Los líderes de salud en Los Ángeles se están preparando para los impactos esperados de los recortes federales al financiamiento de la atención médica, que disminuirán considerablemente el acceso a la atención médica, especialmente entre las poblaciones vulnerables.

Los funcionarios de salud se han asociado con líderes comunitarios para crear Restore Healthcare for Angelenos, una coalición de LA que representa a 80 organizaciones y más de 100,000 trabajadores de la salud. La coalición está dedicada a asegurar financiamiento para ayudar a garantizar el acceso continuo a servicios de salud para un estimado de 3.3 millones de angelenos que actualmente son beneficiarios de Medi-Cal.

Debido a los recortes federales al financiamiento de Medicaid por la aprobación de H.R. 1 y los déficits de financiamiento a nivel estatal, casi la mitad de los pacientes de Medi-Cal en el Condado de LA corren el riesgo de perder su cobertura a medida que comienzan a hacerse sentir los impactos esperados de la reducción de financiamiento, según Louise McCarthy, MPP, presidenta y directora ejecutiva de la Asociación de Clínicas Comunitarias del Condado de Los Ángeles (CCALAC).

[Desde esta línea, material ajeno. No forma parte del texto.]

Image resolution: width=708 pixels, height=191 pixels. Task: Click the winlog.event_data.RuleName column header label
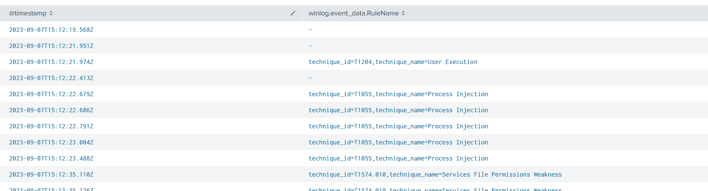click(353, 13)
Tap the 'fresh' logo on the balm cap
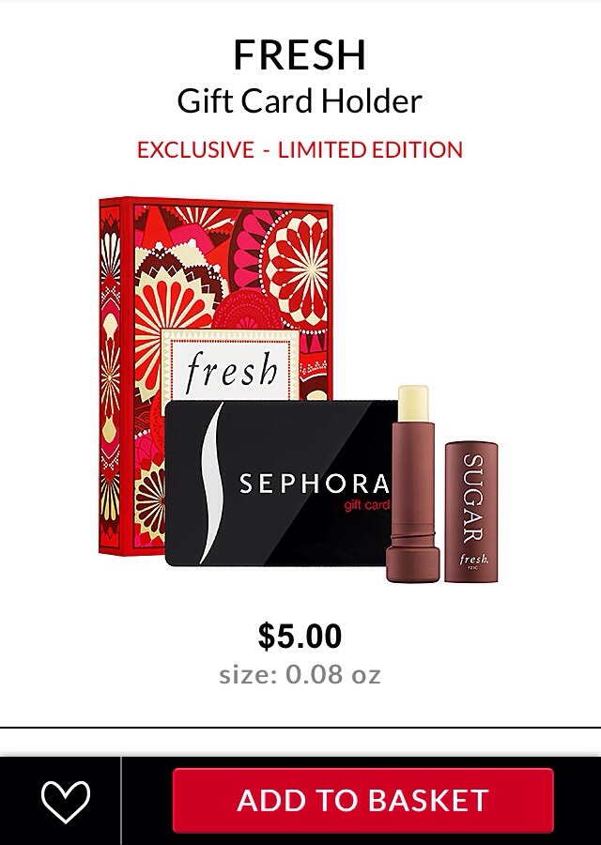Viewport: 601px width, 845px height. point(474,559)
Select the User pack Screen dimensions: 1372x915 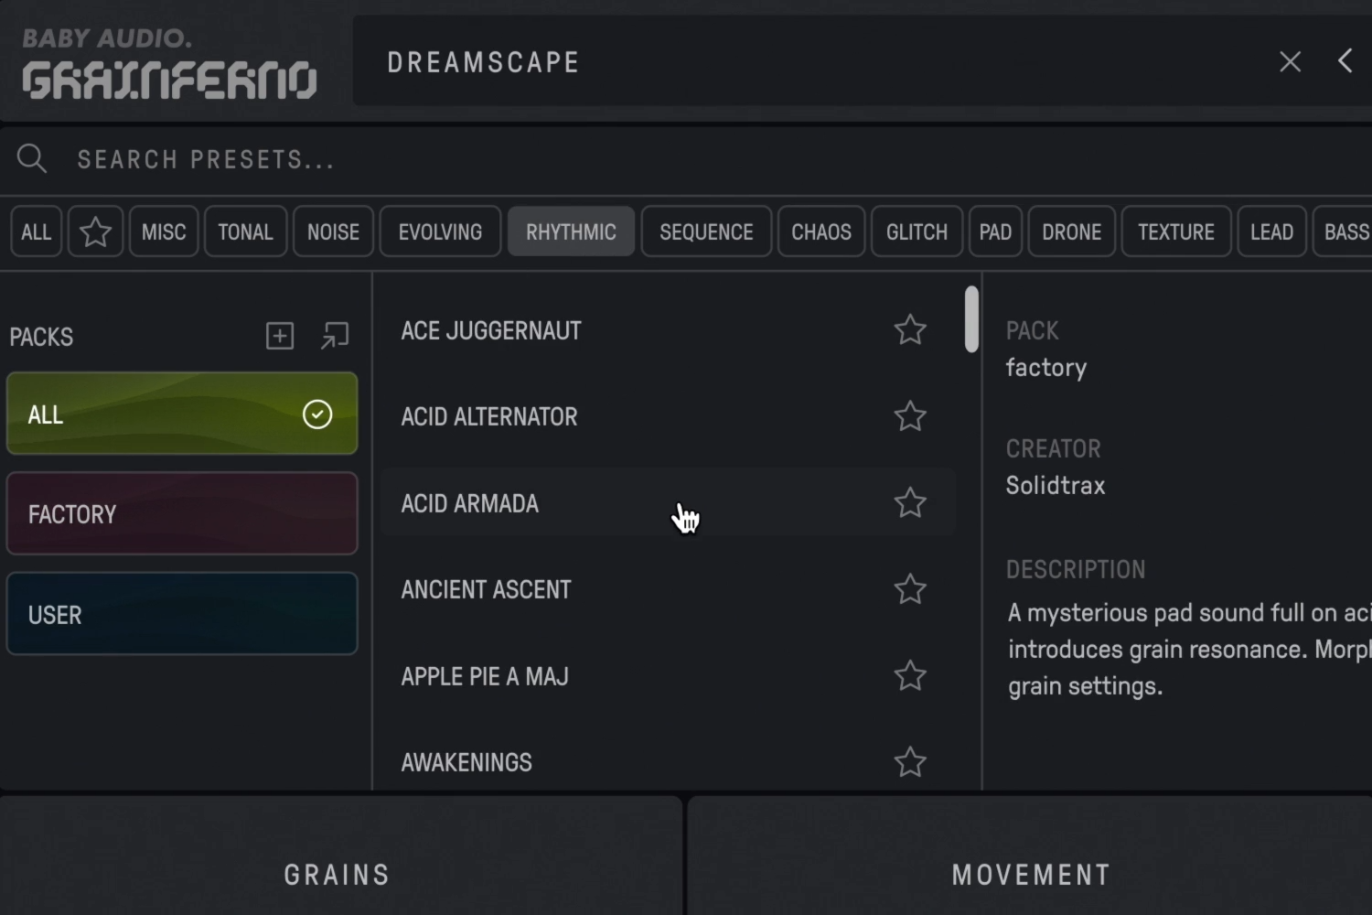[x=182, y=614]
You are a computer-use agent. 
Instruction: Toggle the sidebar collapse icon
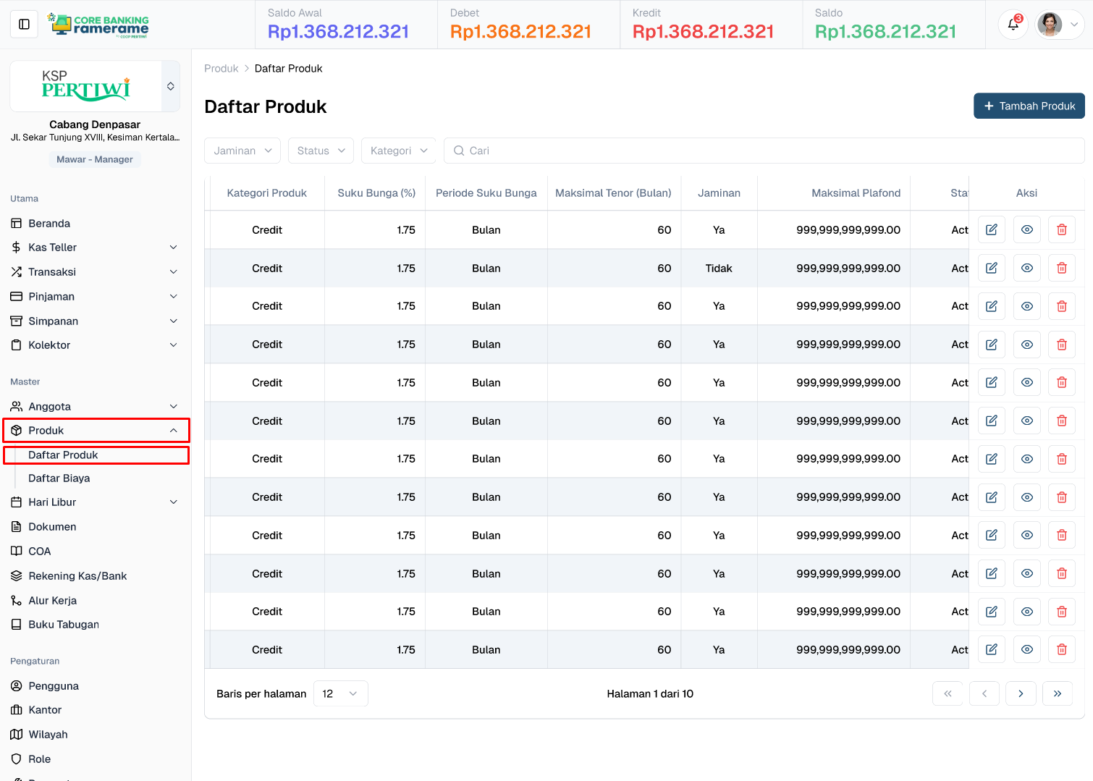24,25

McCarthy, miembro de la coalición, dijo que están instando a la Junta de Supervisores del Condado de LA (BOS) a incluir una medida de financiamiento en la boleta de junio que asignaría recursos para  la atención médica. Si se aprueba, la medida impondría un impuesto sobre las ventas temporal (hasta 2032) de medio centavo para el Condado de LA, que podría recaudar $960 millones por año para ayudar a financiar programas de atención a indigentes a través de centros de salud comunitarios.

“La atención médica en LA está bajo amenaza inmediata; las consecuencias se sentirán por millones de personas si no actuamos,” dijo McCarthy. “Una de cada cinco personas en el Condado de LA depende de los centros de salud comunitarios para su atención. … Para millones de angelenos, estas clínicas son a menudo la única puerta de acceso a la atención médica. En este momento, esa puerta está en riesgo de cerrarse debido a los recortes de financiamiento federal.

“Cuando las clínicas cierran, las salas de emergencia se saturan,” agregó. “Los tiempos de espera se alargan, los costos aumentan, las personas se enferman más y, con demasiada frecuencia, la gente muere. La medida de la boleta que estamos proponiendo es un paso urgente y necesario para detener el daño, para proteger el acceso a la atención que salva vidas.”

Anita Zamora, RN, presidenta y directora ejecutiva de Valley Community Healthcare (VCH), expresó preocupaciones similares.

“Cuando las personas pierden la cobertura de salud, no dejan de necesitar atención; simplemente la posponen o terminan en la sala de emergencias, lo que añade presión a los hospitales y centros de salud comunitarios,” dijo Zamora. “En VCH, vemos los efectos de estos cambios de política todos los días.”

Por eso, Zamora apoya los esfuerzos de la coalición para buscar el financiamiento necesario “para ayudar a cerrar estas brechas crecientes” y garantizar el acceso continuo a la atención médica para millones, explicó.

“La cobertura de salud es tan importante para mantener en funcionamiento clínicas y hospitales,” continuó Zamora, “y cuando la cobertura se debilita, el sistema de salud en el que nuestras comunidades confían está en riesgo.”